Extracted information: Begin
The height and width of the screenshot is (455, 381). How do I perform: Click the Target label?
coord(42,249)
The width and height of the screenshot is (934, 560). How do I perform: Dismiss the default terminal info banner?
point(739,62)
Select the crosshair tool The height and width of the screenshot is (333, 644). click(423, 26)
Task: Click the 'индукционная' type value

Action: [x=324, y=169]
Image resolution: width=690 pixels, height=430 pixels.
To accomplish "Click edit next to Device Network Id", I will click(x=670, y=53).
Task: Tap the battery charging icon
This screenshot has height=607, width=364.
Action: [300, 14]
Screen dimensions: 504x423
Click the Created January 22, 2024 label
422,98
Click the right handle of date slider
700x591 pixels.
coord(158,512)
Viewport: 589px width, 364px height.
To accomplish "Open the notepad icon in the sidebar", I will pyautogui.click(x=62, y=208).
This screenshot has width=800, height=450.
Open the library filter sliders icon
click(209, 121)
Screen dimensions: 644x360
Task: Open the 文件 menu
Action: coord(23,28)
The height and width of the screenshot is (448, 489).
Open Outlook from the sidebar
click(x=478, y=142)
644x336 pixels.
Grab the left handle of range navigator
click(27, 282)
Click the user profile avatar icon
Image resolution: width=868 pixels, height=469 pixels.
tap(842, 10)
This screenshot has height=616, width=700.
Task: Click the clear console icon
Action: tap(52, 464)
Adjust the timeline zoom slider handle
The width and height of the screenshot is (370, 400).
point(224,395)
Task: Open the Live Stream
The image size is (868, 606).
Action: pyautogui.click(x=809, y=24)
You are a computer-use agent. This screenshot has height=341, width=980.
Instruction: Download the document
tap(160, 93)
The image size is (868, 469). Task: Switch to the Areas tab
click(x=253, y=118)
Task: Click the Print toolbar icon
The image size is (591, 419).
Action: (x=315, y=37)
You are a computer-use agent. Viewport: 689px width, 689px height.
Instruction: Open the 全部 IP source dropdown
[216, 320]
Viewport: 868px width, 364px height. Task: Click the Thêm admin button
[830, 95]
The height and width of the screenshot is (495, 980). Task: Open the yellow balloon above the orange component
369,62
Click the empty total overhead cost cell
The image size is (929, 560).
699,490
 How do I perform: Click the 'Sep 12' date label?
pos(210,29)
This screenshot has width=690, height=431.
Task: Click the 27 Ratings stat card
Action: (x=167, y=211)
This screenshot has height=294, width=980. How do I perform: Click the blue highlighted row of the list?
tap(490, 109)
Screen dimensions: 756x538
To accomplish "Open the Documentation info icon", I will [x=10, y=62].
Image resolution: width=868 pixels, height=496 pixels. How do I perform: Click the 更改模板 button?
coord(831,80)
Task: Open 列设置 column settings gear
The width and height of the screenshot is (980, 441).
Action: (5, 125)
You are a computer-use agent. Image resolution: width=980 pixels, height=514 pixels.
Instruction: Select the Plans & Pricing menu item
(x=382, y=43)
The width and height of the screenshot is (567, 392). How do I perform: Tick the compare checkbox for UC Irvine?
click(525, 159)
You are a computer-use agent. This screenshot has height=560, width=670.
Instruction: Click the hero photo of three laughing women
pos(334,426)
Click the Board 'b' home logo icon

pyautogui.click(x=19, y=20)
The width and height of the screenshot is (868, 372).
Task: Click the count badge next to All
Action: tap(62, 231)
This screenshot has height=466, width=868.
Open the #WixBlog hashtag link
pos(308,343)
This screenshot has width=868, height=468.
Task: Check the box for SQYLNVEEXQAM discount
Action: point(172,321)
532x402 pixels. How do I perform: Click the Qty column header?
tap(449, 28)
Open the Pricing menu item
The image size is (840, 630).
Extracted information: End
▶ Task directions
Lines containing the word "will" must be found in the data above and copied.

▶ Output
To accomplish "Click edit next to Device Network Id", I will click(x=670, y=53).
To accomplish "Open the notepad icon in the sidebar", I will pyautogui.click(x=62, y=208).
To accomplish "Open the Documentation info icon", I will [x=10, y=62].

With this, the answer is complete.